To keep this perfectly neutral, let's invent a new religion called Examplism. Examplism is a revealed religion with a divinely inspired text. Like most such texts, it's heavily internally contradictory and you can draw basically any conclusions about anything you want if you're clever enough. There are a hundred or more different sects and subsects of various size and political clout. You believe in Examplo and through a process of learning and reading various sources, mainly the Examplible, you've come to an understanding that Examplo wants you to wear a pointed hat, never touch food with your bare hands, and put a statue of Examplo to bed in a little crib in your room every night.
To you, that's True Examplism. If you didn't think it was accurate you wouldn't be doing it.
Another guy does the same and comes to some similar conclusions, but he also takes some commandments about fertility, and the prophet's polygamy, as instructions to marry as many women as possible. To him, that's True Examplism. It's also illegal in America.
Another guy is basically the same as that guy, but believes he can marry immediate family members. Also True Examplism, to him at least. Also illegal in America.
And finally there's the sect that believes above, and also takes some passages about warfare as direct instructions to kill or forcibly convert everyone on Earth.
Which is True Examplism? Assuming Examplo doesn't actually exist, does the term even mean anything? Everyone says their version is True, and you've got lots of people who are not Examplists dismissing certain ones as "Not True Examplism" despite that term having literally no currency to someone who doesn't believe in Examplo. None of them are True.
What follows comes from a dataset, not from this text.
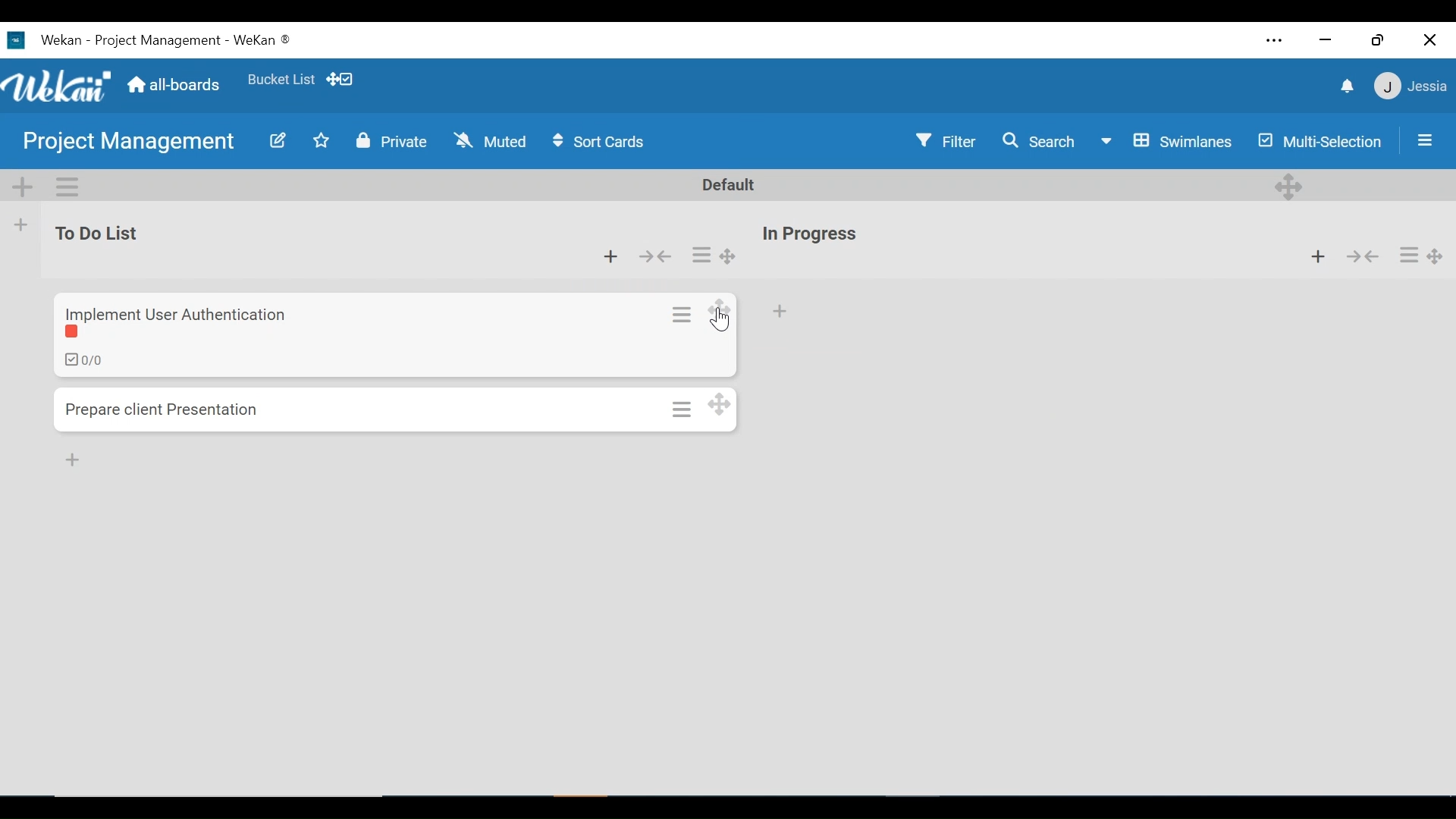  I want to click on Edit, so click(277, 140).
I guess this has bugged me because it's tied to some other things that bug me. People would generally describe the last one as extremist, and maybe some of the others, but what does that term mean either? As far as 4 is concerned he's doing the bare minimum required to him by his god. So where's the extreme part?
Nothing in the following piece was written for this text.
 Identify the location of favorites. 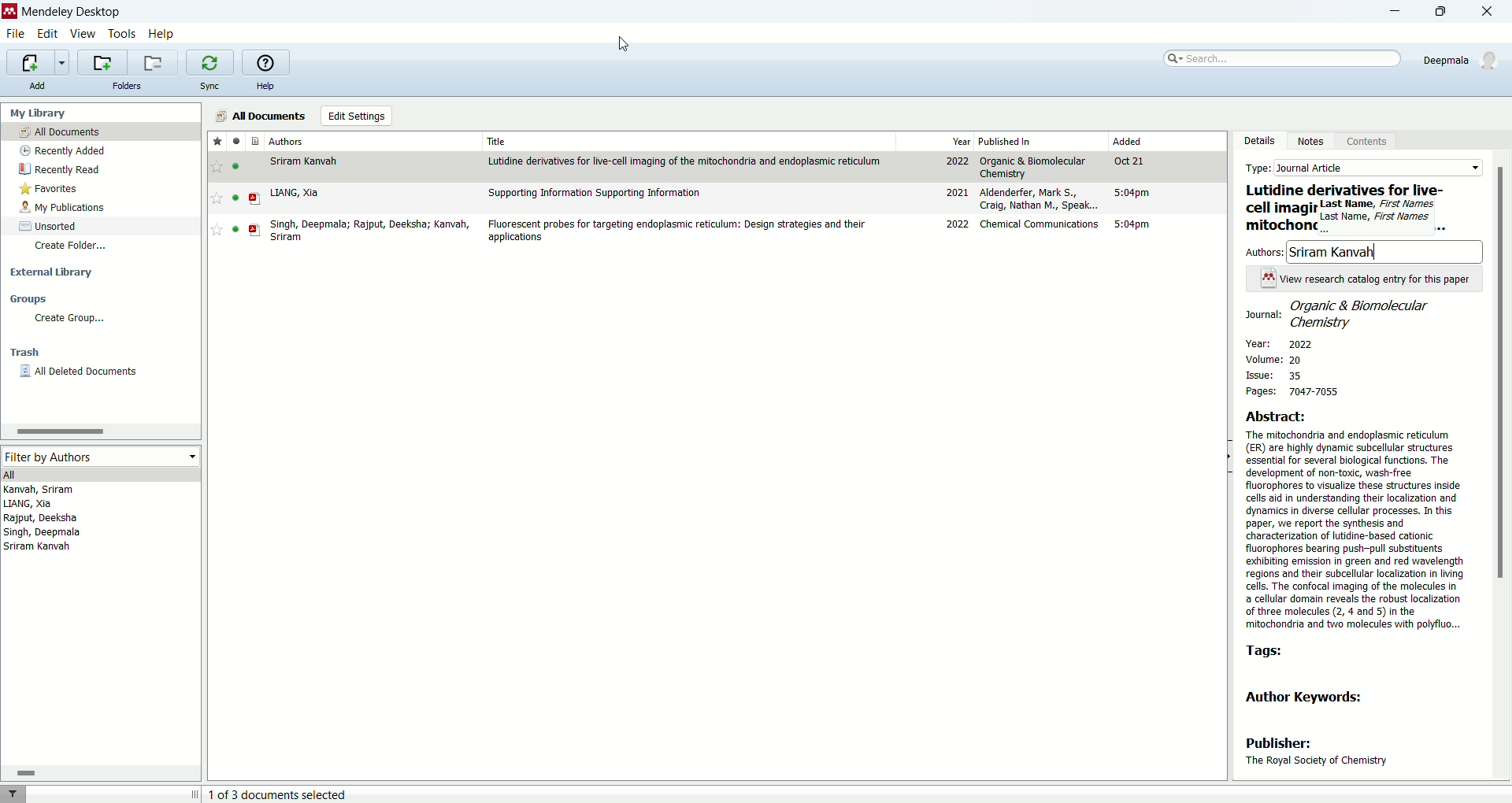
(50, 192).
I think the concept of "correct" religious thought coming from people who aren't subscribed to that religion really comes down to how much it jives with typical western culture. Which is perfectly fine with me, I don't want number 4 living in my neighborhood. It seems like a weird way to frame it though. It also puts the idea of multiculturalism in a weird light. You can believe anything you want as long as it's only superficially unique. Different foods cool, weird public behaviors cool as long as they're not a disturbance, but that's about it.
I'm not trying to argue against multiculturalism there as much as I'm saying that no one in western society actually believes in multiculturalism, but more aculturalism with a performance of multiculturalism.